Aston Martin’s new Formula 1 factory will be delayed by a year because of the coronavirus pandemic, Racing Point team boss Otmar Szafnauer has confirmed.
Aston Martin will enter F1 next season after Racing Point team owner Lawrence Stroll invested in the British supercar manufacturer, which will take over the Silverstone-based team for 2021 as a marketing platform.
The team was due to get a brand new “much-needed” factory in the middle of next year, but with the pandemic shutting the world down for several months, the decision has been taken to delay the entire project by a full year.
“We were on a tight timeframe anyway,” Szafnauer explained to the F1 Nation podcast. “We had to break ground in the first quarter of this year to be able to finish and move in, in August 2021.
“Well, first quarter of this year, we were in complete lockdown, nobody was working. We couldn’t get anyone to progress the factory, so it was put on hold.
“When we looked at the situation, it only made sense to move it by a whole year to August 2022, because that August break is a perfect time to move factories for us without disrupting the rest of the organisation and what it’s really here to do, which isn’t to move factories, but to go racing at a competitive level.”
Racing Point has expanded rapidly in recent seasons and will grow further next year, although a budget cap means it won’t reach the vast number of employees some of the top teams currently employ.
Szafnauer described the current factory as “not efficient” and hopes Aston Martin can also make use of the new facilities.
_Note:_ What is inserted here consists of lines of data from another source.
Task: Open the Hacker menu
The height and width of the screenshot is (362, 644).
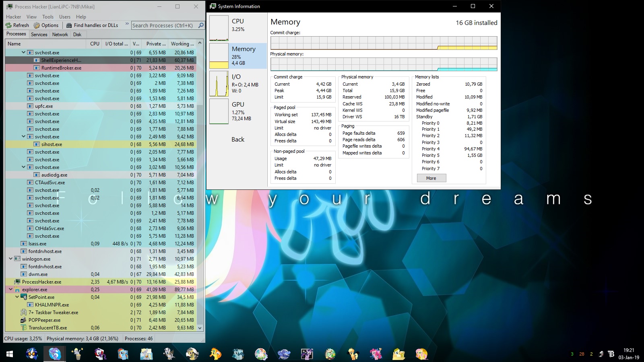Action: coord(13,17)
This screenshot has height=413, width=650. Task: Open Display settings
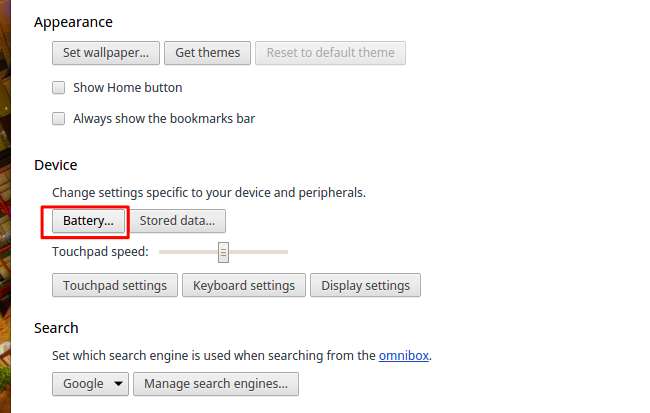pos(365,285)
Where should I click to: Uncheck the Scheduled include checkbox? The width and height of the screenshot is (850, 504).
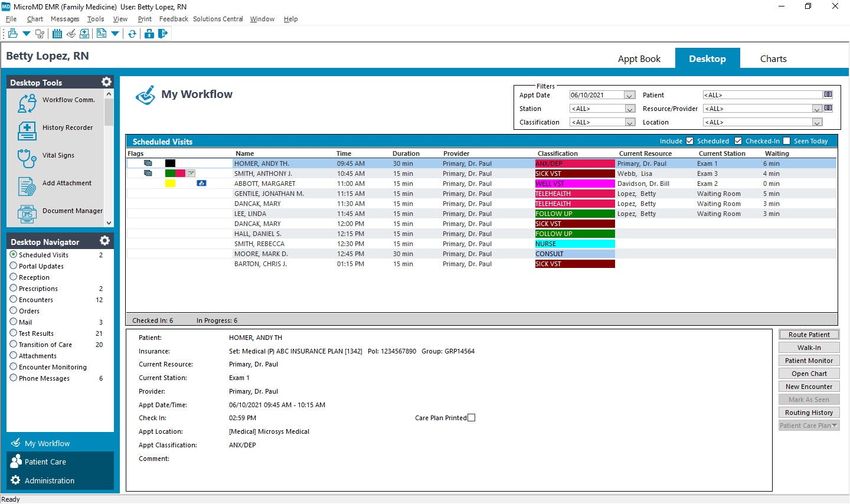point(689,141)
“You’ve got to remember, the factory we have now was built in the late Eighties. I think it was built for 150 people. We’re bursting at the seams, and because we’re bursting at the seams, we have pockets of engineers working in different locations.
“It’s worthwhile building a new factory, getting everybody under one roof. Our simulators are in a different location now, our wind tunnel is in a different location, the model-makers are in a different location – it’s just not as efficient.
“We’re going to become Aston Martin soon, we’ve got the land, and it would be nice to have an Aston Martin Formula 1 Team campus. Not just us, but some of the road car designers and engineers as well on campus with us.”